I love how chill Remus is when he finds out about the essay Snape assigned. He’s like, huh, but you told him you hadn’t covered it, weird. That’s okay, I’ll talk to him. No worries. We’re cool. Internally, he must be in a crazy panic.
And finally he explains to Harry what the deal is with his reaction to the dementors, which I’m still shocked no one managed to do before then, because how could you not assume the kid might need that information. At least it leads to the eventual defense lessons, which we’ll get to later on.
The reveal of the Marauder’s Map might be one of my favorites in the series. It’s just a flawless way of slipping it into the narrative, and such an important artifact. The fact that Fred and George found it makes so much sense (though how the ever-loving dweezle they managed to figure out “I solemnly swear I am up to no good” to unlock it is the real question; my assumption is that the map can recognize fellow trouble makers and probably gave them hints). It offers up a piece of the mystery under the guise of a really helpful object—it’s here where we first find the names Moony, Wormtail, Padfoot, and Prongs, and you can’t help but wonder who those names belong to. How are there not more maps like this? How are all wizard maps not like this? How incredibly talented were Harry’s dad and company for creating it the first place? Since this isn’t how all magic maps work, you get an idea of how tremendously innovative those boys were—which is something the wizarding world still has desperate need of. Losing a good part of a generation in the first war against Voldemort set them back in ways they don’t understand.

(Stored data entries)
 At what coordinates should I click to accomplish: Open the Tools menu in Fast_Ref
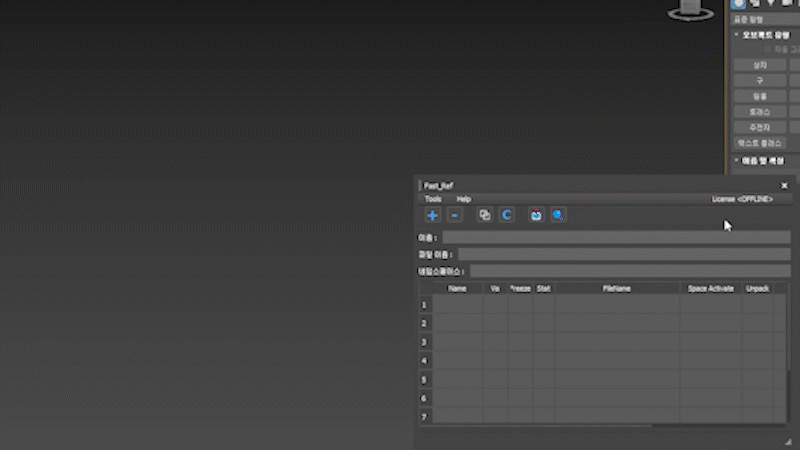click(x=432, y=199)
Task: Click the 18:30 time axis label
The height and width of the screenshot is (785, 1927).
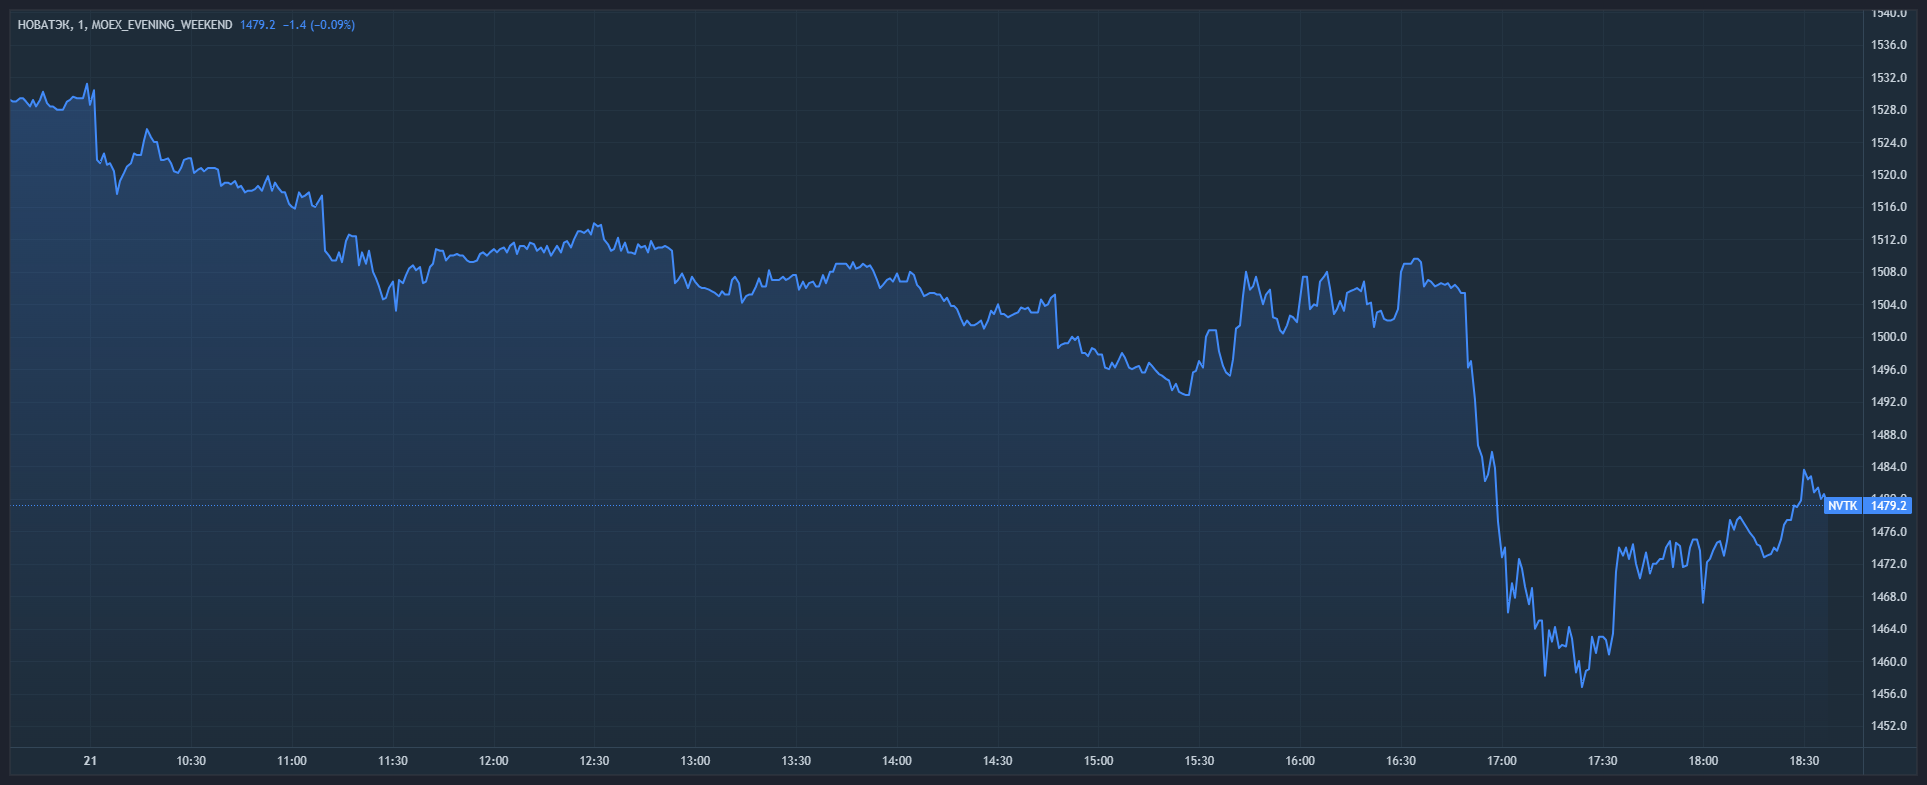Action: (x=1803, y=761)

==

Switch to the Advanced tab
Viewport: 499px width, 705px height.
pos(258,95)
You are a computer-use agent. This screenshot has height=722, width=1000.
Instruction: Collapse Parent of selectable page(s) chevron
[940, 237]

▶ Problems and tasks:
[1] Answer these about the Harry Potter commentary:
(a) What does Remus say he will do about the essay Snape assigned?
(b) What does Remus's explanation of Harry's reaction to the dementors eventually lead to?
(c) Who found the Marauder's Map?
[2] Rewrite the paragraph of the Harry Potter commentary that begins "The reveal of the Marauder's Map" as a short bulleted list that keeps its main points.
[3] Carry on the Harry Potter commentary from its last sentence.

▶ Expected results:
[1]
(a) He says he'll talk to Snape.
(b) It leads to the eventual defense lessons.
(c) Fred and George.

[2]
- The reveal of the Marauder's Map may be one of the writer's favorite moments in the series. It is slipped flawlessly into the narrative and is an important artifact.
- It makes sense that Fred and George found it. How they figured out the phrase "I solemnly swear I am up to no good" is the real question. The writer assumes the map recognizes fellow troublemakers and probably gave them hints.
- It is a helpful object that also offers a piece of the mystery. The names Moony, Wormtail, Padfoot, and Prongs appear here for the first time.
- Not all magic maps work this way, which shows how innovative Harry's dad and his friends were.
- The wizarding world still badly needs that kind of innovation. Losing a good part of a generation in the first war against Voldemort set it back in ways it doesn't understand.

[3]
But that walk through the passage into Hogsmeade, though. I understand that Harry wants to get there, but the twins should have given him an ETA; after walking for a half hour down that passage, I’d have assumed I was being punked and turned back.
Ron and Hermione are so cute—do you think Harry wants to eat some cockroaches? Blood pops? We have to get something really good this time. Hermione’s concern over the map is sensible as ever, but no reader is ever going to agree on giving up a badass magical map that shows you where all the people are. Sorry, Hermione.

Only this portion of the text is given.